After six months of recruitment and weekly practices we had a group of five or six regulars. However, one day then I learned, while I was away from the village, that my host sister, the team captain, broke her leg playing soccer in the street. Although we eventually made sure she had a full recovery, the team fell apart. The negative stereotypes regarding women playing sports were intensified. Working on challenging gender roles in traditional communities is a sensitive subject, and often making progress is marked by steps backwards.

It was a tough pill to swallow; I loved this village, and I wanted the best for all the students within whom I worked. GOALS continued to grow and expand, and the regional league centred in Goris gained more and more momentum. By 2017 ten different communities were competing in the league, with participating villages driving to Goris to play in the region’s first youth woman’s football league. Yet all the while I felt sad that the village I lived in was not among them. But I also knew that it wasn’t the place of a foreigner to push the girls or the village to join; ultimately the motivation had to come from them. The villages that had joined the league did so on their own accord with passionate local football coaches driving forward the program. I hoped that one day my village would do the same.

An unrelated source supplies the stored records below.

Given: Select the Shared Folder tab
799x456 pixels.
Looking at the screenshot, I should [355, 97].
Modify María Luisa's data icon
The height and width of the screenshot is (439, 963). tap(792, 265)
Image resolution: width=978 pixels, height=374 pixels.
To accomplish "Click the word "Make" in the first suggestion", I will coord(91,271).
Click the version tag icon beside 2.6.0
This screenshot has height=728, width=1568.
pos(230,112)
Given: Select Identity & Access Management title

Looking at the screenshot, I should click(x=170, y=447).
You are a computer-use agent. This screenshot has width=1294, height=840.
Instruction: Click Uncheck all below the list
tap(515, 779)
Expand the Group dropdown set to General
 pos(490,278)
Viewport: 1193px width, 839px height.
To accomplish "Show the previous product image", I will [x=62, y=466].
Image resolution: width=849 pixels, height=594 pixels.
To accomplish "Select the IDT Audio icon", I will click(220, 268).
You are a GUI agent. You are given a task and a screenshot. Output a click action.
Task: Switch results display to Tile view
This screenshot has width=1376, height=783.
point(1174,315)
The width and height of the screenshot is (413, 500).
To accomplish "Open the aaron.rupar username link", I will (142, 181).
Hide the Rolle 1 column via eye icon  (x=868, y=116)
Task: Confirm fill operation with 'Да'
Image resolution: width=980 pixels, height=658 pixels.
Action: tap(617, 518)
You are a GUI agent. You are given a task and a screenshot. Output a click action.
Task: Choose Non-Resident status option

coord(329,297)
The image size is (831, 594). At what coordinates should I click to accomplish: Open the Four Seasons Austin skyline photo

Now, in 2019 I am far away from the village. I live in Dublin, Ireland, and Armenia feels like a distant and beautiful dream. Sometimes I dream in Armenian, and I am drifting through the rural foothills of Syunik, meeting with villagers who are vaguely reminiscent of my host family and friends. I know that part of me never left Armenia, and I just keep waiting for an opportunity to go back to the place that will always be in my heart, a place that part of my soul will always call my home. All the while I continue to hear about the progress of girls football in Armenia, with more and more villages deciding to break the stereotypes.

Zach2.jpg

So much has changed in the two years that I have been away from Armenia. My village, after three years of watching neighbouring villages participates in the Syunik GOALS League, has started a GOALS team driven by a local coach who wants to make a difference for the girls in the community. Looking at the photo of the team for the first time this last Spring I recognized many of the girls from my teaching days, but unfortunately my host sister was not among them. Her experience may have paved the way for other girls to believe they can break stereotypes, and the tragedy of her broken leg resounds even stronger as the girls had to overcome more to get where they are. Now those girls can maybe forget of greater life responsibilities for an hour or two a week, and get lost in the joy and innocence of playing soccer like a kids they are.